Due to the skilled simplicity of his language, Khider's style never comes across as artificial. His prose is an art interested in people, always making an effort to find what is special about the simplest of things, to reflect what is happy in the tragic and what is tragic in the happy.
He portrays his hero Mahdi's father as a carefree fool, for instance, who dances with joy during aerial attacks in the Iran-Iraq war, finding everything "exciting" and pleased to "try out" the new air raid shelter at last. Or he describes how the refugee Dhalal loses his mind out of desperation and torments two bugs in a plastic bag: "They're my two enemies, Islam and Communism. I'm torturing them."
Khider re-wrote the novel seven times over, going over the opening chapter more than thirty times, which goes to show how much he had to struggle with the material and the dark subject matter. The text seemed too heavy and too hopeless, he says, both for potential readers and for himself.
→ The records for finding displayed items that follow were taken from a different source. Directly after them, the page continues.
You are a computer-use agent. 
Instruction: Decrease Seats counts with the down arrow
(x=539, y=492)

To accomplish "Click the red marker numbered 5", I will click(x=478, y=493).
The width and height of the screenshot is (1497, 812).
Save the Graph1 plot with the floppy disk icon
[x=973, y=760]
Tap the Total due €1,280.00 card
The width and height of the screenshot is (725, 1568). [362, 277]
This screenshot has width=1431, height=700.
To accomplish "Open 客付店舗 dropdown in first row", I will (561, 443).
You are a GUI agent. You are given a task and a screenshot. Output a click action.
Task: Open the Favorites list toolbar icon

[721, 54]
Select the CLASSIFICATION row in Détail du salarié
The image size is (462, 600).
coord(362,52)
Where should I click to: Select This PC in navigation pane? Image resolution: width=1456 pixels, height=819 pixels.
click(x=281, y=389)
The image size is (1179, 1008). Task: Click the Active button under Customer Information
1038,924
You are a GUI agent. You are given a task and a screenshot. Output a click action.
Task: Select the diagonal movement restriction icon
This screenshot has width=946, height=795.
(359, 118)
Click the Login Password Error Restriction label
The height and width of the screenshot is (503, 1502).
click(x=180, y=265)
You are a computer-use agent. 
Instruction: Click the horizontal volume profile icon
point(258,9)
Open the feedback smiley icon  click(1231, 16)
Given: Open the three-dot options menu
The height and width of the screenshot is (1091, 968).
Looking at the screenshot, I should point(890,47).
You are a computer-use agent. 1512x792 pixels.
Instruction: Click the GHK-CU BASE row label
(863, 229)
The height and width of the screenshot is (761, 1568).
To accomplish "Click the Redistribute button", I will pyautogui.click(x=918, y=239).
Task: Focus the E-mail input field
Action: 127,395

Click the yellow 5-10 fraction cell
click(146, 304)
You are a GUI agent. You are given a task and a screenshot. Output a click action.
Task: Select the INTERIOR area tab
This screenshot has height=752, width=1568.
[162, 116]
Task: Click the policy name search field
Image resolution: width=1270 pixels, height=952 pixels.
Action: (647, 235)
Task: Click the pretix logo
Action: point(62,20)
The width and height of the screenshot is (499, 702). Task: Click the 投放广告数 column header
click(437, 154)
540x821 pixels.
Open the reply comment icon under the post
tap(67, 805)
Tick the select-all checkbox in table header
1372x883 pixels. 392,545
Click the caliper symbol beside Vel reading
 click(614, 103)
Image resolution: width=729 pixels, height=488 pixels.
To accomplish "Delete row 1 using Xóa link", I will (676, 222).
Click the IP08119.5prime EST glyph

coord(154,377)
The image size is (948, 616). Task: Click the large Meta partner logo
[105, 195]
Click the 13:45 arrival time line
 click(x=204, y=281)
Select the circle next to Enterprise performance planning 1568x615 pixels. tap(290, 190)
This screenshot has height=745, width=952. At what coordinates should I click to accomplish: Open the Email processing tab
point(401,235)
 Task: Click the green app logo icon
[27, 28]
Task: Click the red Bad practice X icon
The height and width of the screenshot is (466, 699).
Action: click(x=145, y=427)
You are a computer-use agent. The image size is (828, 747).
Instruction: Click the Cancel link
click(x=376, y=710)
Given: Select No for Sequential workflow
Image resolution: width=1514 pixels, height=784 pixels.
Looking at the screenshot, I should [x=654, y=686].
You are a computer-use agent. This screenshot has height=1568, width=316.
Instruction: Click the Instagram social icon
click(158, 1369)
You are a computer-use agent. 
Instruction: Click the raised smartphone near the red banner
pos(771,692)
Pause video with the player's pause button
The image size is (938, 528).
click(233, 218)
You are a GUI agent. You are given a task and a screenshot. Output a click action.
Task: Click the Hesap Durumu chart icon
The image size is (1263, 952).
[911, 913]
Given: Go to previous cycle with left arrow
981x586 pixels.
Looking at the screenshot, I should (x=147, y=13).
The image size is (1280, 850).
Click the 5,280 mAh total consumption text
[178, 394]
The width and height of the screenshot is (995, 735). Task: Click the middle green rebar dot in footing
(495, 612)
Yet the German language gave him the necessary distance to write the book at all – it would have been impossible in Arabic. "Whenever I tried to write in Arabic, all the suffering was still in the text. It was only when I started writing in German that the suffering turned into literature," says Khider.
God's and man's words
The extent of Abbas Khider's literary ambition is revealed in an anecdote he related at a presentation of Die Orangen des Präsidenten in Cologne. He was very religious as a boy, he told the rapt audience, constantly walking around his neighbourhood in Baghdad – with the Qur'an under one arm – and telling people about the beauty of God and the Holy Scripture.
Then one day a man caught hold of his arm and said, "I'll get rid of this nonsense in your head." And he handed him a copy of the Lebanese philosopher Khalil Gibran's The Prophet. "I was totally confused," said Khider. "I read the book and I thought: How can this be? How can anyone write more beautifully than God himself?" From that moment on, he said, he wanted to be a writer. His goal in life is to write more beautifully than God.